The devil gets behind Cotton. Here is our review of Salem season 2 episode 11.

Salem, season 2 episode 11, “On Earth In Hell,” was an exciting episode with some truly frightening moments. They were quick, you might have missed them, but they lingered like a bittersweet aftertaste after their images had already faded.

Bravo. Salem, on the exorcism. This was one scary exorcism, complete with popups straight out of What’s The Matter With Helen. Mary Sibley (Janet Montgomery) has never been scarier. A little dribble of blood on the side of her mouth is such a subtle tingle. Counter this image with the opening sequence where she is being dragged through the town to the pillars as a garishly pained fallen woman. She looks more like a sad clown as she endures the rotten fruit as inevitable. She looks clownishly ghoulish and then she pops up again in different jumpy forms during the exorcism. It works on a subliminal level.

Penny Dreadful did an exorcism episode last year which was very good, naturally acted and intelligently shot. It didn’t have the primordial thrill of tonight’s jittery jaunt through a circle or two of hell. Salem’s approach was more visceral and less cerebral and yet worked into the subconscious like a snake into a comfy bed on a cold night.
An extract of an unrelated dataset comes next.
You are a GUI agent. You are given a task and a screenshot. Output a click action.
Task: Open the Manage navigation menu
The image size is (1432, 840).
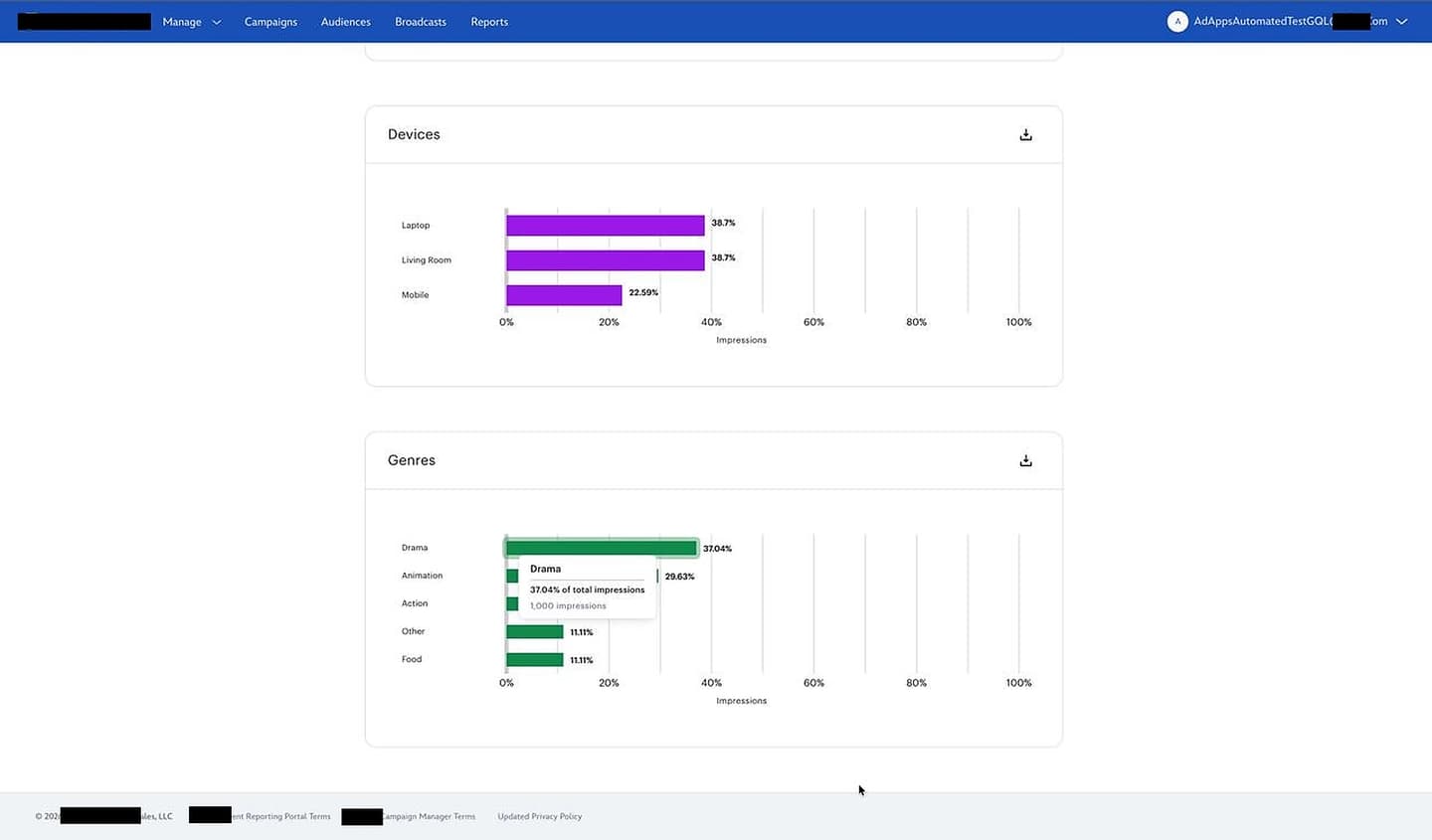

Oliver Bell, who plays Mary’s son, for the moment called John, has one of those scary kid faces. He looks like he could be sweet, but who only is sweet when he’s sticking a “kick me” sign on your back. Even when he’s not being possessed he has the air of someone who’s only putting in the appearance of being good. When he tells Captain John Alden (Shane West), his father, that the ropes are too tight and are painful, you don’t want to believe him. Or, even if you did, you kind of want to tighten the knot a little bit.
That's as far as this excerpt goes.